Tensions in the region have mounted since China transformed reefs in the South China Sea into small islands capable of supporting military facilities, a move the United States says threatens free passage in an area through which one-third of the world's oil passes.

In October, Washington infuriated Beijing when the USS Lassen guided missile destroyer sailed within 12 nautical miles of at least one land formation claimed by China in the disputed Spratly Islands chain.

Now a Royal Australian Air Force patrol plane has carried out patrols in air space around the area.

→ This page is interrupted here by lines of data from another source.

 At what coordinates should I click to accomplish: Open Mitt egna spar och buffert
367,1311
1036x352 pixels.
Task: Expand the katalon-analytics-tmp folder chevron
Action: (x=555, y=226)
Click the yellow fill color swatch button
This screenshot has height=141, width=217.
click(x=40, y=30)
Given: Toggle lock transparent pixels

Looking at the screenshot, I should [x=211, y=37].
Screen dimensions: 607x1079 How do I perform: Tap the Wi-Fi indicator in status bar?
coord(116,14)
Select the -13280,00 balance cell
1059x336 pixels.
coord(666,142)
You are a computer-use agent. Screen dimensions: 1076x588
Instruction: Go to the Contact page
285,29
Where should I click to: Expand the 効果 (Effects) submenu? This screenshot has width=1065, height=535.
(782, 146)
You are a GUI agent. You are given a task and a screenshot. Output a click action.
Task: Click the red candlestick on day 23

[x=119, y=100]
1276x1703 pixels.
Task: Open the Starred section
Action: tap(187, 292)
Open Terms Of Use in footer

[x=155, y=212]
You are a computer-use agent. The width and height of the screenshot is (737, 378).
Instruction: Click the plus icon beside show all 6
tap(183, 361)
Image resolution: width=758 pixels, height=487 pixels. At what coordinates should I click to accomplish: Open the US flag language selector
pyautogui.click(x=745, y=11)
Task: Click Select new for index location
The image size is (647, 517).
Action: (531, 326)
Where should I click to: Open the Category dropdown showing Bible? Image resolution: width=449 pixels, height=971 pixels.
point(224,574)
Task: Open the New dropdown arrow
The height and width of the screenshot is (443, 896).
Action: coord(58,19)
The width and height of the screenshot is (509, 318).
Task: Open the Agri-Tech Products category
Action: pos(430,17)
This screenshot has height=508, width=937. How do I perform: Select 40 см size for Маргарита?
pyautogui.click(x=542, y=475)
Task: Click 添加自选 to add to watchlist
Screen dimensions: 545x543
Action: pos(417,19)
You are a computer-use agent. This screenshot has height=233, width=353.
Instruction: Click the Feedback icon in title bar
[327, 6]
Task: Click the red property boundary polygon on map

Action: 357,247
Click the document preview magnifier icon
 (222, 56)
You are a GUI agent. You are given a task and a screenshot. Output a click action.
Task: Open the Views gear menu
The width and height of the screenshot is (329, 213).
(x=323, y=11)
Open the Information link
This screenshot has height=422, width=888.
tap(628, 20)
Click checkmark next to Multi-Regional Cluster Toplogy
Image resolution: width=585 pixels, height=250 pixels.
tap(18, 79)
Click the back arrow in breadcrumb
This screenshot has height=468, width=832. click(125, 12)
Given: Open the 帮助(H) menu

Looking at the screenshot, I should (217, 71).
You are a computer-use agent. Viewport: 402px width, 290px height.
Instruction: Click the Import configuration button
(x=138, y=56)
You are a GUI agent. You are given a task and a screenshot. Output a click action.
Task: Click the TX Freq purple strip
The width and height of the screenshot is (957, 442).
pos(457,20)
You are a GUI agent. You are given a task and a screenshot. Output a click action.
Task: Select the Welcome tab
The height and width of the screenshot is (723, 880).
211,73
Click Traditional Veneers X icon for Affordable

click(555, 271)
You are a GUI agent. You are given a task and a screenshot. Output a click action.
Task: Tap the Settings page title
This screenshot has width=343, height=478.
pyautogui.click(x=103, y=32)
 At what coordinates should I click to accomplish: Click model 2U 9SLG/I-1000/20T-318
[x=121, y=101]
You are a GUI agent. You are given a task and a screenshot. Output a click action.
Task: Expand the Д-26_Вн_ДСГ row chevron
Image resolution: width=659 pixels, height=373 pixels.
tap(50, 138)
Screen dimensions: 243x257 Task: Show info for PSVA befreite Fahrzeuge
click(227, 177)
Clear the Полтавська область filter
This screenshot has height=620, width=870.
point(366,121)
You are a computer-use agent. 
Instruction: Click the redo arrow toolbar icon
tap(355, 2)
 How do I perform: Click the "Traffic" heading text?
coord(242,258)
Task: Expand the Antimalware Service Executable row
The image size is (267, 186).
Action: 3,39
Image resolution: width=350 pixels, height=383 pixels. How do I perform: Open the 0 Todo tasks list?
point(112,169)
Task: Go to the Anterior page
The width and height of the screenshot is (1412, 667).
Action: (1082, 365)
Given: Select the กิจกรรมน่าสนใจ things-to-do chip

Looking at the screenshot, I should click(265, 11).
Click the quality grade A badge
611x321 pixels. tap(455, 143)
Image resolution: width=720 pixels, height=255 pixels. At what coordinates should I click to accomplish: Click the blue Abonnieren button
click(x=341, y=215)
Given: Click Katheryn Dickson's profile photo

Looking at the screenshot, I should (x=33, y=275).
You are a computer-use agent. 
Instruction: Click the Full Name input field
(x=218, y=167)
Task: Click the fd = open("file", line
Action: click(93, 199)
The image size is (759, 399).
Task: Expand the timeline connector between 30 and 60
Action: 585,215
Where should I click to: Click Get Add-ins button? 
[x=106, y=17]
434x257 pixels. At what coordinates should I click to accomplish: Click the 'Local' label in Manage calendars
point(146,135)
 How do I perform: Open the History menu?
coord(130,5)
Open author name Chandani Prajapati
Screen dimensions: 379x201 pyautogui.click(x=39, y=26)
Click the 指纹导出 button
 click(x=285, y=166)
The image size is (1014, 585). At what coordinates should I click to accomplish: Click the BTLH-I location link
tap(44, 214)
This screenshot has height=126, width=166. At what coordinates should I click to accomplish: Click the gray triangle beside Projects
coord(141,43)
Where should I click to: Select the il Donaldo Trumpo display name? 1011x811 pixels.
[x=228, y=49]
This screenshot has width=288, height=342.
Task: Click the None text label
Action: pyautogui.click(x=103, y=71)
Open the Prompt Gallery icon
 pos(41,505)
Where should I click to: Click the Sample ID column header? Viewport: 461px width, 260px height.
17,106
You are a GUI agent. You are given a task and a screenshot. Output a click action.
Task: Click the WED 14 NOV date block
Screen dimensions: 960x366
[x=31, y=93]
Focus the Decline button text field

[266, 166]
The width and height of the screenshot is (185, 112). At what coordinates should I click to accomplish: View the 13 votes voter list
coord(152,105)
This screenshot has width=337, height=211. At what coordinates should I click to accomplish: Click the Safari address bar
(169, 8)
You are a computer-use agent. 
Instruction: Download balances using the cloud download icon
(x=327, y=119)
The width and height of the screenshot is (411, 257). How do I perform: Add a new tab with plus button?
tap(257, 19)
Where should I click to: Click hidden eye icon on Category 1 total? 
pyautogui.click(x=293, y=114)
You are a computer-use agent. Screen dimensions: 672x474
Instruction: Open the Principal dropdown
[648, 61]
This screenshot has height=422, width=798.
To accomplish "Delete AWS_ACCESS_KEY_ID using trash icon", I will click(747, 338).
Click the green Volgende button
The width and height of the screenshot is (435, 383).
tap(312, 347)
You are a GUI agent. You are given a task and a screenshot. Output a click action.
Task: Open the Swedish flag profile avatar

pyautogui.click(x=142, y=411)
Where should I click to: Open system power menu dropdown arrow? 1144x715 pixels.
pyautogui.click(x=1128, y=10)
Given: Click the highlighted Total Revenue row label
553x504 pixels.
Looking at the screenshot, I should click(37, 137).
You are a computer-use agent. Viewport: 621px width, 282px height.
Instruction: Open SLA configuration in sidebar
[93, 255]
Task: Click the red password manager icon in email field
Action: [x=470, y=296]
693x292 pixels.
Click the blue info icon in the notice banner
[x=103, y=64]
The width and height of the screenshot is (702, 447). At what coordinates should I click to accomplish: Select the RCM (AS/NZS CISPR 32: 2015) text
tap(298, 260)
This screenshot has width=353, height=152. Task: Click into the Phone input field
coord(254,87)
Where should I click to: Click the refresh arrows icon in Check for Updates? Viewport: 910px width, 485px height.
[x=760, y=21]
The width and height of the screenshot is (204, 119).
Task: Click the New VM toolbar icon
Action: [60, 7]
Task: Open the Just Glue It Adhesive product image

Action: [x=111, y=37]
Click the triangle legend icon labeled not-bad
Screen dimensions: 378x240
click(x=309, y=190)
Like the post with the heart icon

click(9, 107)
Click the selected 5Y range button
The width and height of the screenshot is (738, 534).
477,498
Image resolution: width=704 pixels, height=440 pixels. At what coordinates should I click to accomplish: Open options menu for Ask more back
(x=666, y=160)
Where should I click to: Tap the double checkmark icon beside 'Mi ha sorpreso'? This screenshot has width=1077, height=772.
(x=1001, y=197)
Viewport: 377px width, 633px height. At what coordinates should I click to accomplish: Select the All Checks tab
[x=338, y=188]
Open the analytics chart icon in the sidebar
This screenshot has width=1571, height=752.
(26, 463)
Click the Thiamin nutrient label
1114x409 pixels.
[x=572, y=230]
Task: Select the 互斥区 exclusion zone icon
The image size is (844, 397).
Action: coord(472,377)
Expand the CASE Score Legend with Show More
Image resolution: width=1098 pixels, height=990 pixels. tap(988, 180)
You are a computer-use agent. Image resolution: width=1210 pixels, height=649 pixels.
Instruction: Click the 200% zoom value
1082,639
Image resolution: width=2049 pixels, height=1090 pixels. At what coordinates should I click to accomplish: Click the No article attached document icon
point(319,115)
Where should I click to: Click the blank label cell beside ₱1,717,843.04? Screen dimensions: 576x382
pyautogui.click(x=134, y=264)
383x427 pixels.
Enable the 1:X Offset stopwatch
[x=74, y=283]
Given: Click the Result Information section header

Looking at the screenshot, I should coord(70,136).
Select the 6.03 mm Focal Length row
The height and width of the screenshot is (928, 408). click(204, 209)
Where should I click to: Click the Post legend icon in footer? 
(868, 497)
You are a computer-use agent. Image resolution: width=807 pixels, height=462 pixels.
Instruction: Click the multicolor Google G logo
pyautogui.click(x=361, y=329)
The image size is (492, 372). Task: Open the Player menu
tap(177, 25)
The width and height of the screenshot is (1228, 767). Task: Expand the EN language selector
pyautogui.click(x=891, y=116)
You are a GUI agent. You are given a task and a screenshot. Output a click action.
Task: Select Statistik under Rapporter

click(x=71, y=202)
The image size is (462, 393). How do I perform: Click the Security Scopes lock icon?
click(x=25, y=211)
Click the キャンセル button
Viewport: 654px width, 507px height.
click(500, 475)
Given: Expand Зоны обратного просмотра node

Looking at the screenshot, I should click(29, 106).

"A Royal Australian Air Force AP-3C Orion was conducting a routine maritime patrol in the region as part of Operation Gateway from Nov. 25 to Dec. 4," a defence department spokesperson told AFP.

"Under Operation Gateway, the Australian Defence Force conducts routine maritime surveillance patrols in the North Indian Ocean and South China Sea as a part of Australia's enduring contribution to the preservation of regional security and stability in Southeast Asia."

The comments follow audio released by the BBC late Tuesday after a reporting assignment in the Spratly archipelago.

In the scratchy radio recording, an RAAF pilot is heard speaking to the Chinese navy.

"China navy, China navy," the voice said.

"We are an Australian aircraft exercising international freedom of navigation rights in international airspace in accordance with the international civil aviation convention and the United Nations Convention on the Law of the Sea — over."

The BBC said it recorded the audio from a RAAF AP-3C Orion aircraft on Nov. 25. It said the message was repeated several times but no response was heard from the Chinese.

The Australian newspaper said it understood that the aircraft did not fly within the 12-nautical-mile limit China claims around the artificial islands it has built up.

The BBC hired a small plane and took off from the Philippines, which also claims some of the scattered atolls and reefs in the region, to film Chinese claimed land and construction and to see whether they were challenged.

It said they were warned several times, with radio communication from the Chinese navy telling them "you are threatening the security of our station."

China insists on sovereignty over virtually all the resource-endowed South China Sea, but Washington has repeatedly said it does not recognize the claims.

In a communique after talks in Sydney in November, US allies Japan and Australia called on "all claimants to halt large-scale land reclamation, construction, and use for military purposes" in the South China Sea.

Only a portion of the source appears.